Subtask split out from T161671 'Compacting the revision table', to refactor the (id-or-0, name-or-address) tuples in `revision`, `logging`, `image`, and other tables through a common reference to an `actor` table (actor as in one who acts).
This makes those references a fixed size: 64-bit `bigint`s instead of a 32-bit `int` followed by a variable size string. Moving the name-or-address out of the key also means we avoid duplications of the name-or-address string between multiple rows when a single user makes many edits, and make relevant indexes for by-user lookups smaller.
# End state
Database new tables:
-- Revision authorship is represented by an actor row.
-- This avoids duplicating common usernames/IP addresses
-- in the revision table, and makes rename processing quicker.
CREATE TABLE /*_*/actor (
-- Unique ID to identify each entry
actor_id bigint unsigned NOT NULL PRIMARY KEY AUTO_INCREMENT,
-- Key to user.user_id of the user who made this edit.
-- Stores NULL for anonymous edits and for some mass imports.
actor_user int unsigned,
-- Text username or IP address of the editor.
actor_text varchar(255) binary NOT NULL default ''
CREATE UNIQUE INDEX /*i*/actor_user ON /*_*/actor (actor_user);
CREATE UNIQUE INDEX /*i*/actor_text ON /*_*/actor (actor_text);
Database changes tables:
* `revision` adds `rev_actor`, and drops `rev_user` & `rev_user_text`
* `archive` adds `ar_actor`, and drops `ar_user` & `ar_user_text`
* `image` adds `img_actor`, and drops `img_user` & `img_user_text`
* `oldimage` adds `oi_actor`, and drops `oi_user` & `oi_user_text`
* `filearchive` adds `fa_actor`, and drops `fa_user` & `fa_user_text`
* `recentchanges` adds `rc_actor`, and drops `rc_user` & `rc_user_text`
* `logging` adds `log_actor`, and drops `log_user` & `log_user_text`
# Migration state
To avoid blocking on changes to the revision table (so we can coordinate a large schema update), `revision` and `image` (FIXME: check if we need to do this on others) will gain temporary sibling tables to hold the reference:
CREATE TABLE /*_*/revision_actor_temp (
revactor_rev bigint unsigned NOT NULL, -- → revision.rev_id
revactor_actor bigint unsigned NOT NULL, -- → actor.actor_id
PRIMARY KEY (revactor_rev, revactor_actor)

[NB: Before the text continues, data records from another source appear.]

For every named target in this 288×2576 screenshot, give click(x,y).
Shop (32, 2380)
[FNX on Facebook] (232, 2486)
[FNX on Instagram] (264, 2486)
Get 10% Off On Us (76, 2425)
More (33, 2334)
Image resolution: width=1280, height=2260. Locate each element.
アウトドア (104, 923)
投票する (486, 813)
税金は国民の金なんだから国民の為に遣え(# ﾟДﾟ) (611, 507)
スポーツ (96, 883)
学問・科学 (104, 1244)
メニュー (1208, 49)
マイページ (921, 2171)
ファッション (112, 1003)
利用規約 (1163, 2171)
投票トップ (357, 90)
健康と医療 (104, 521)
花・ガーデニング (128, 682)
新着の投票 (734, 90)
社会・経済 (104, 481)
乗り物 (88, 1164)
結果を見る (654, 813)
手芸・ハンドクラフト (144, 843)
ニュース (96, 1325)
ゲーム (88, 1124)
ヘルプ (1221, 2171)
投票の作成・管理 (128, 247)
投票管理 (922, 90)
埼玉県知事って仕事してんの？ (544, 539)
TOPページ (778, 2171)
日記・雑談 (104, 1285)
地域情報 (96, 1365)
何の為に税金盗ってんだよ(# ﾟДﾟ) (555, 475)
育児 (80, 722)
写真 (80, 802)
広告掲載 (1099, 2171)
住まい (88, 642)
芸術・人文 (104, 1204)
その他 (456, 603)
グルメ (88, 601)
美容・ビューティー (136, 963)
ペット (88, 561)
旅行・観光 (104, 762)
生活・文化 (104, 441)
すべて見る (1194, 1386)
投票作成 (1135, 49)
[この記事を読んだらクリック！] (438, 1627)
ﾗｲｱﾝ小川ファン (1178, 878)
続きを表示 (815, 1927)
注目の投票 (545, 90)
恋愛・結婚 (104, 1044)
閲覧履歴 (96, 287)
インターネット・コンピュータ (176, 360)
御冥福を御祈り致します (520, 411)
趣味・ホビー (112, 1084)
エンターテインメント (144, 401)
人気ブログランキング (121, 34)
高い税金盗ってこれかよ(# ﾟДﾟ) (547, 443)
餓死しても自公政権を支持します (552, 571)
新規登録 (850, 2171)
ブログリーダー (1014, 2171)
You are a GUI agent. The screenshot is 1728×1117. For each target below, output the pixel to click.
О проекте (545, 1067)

-- will this one work sanely? we have no img_id key srsly?
CREATE TABLE /*_*/image_actor_temp (
imgactor_img varchar(255) binary NOT NULL, -- → image.img_name
imgactor_actor bigint unsigned NOT NULL, -- → actor.actor_id
PRIMARY KEY (imgactor_img, imgactor_actor)
# MediaWiki changes and migration
Add feature flag for migration states:
* Read and write old columns only
* Write both old and new columns. Read from new preferentially, falling back to old.
* Write only new columns. Read from new preferentially, falling back to old.
* Read and write the new columns only.
`ActorMigration` (?) class to manage state & offer methods -- coordinate the basic layout of this with our similar changes at T166732 & friends!
* use outer joins on reads to map in the extra temporary tables when used, expose the necessary query options.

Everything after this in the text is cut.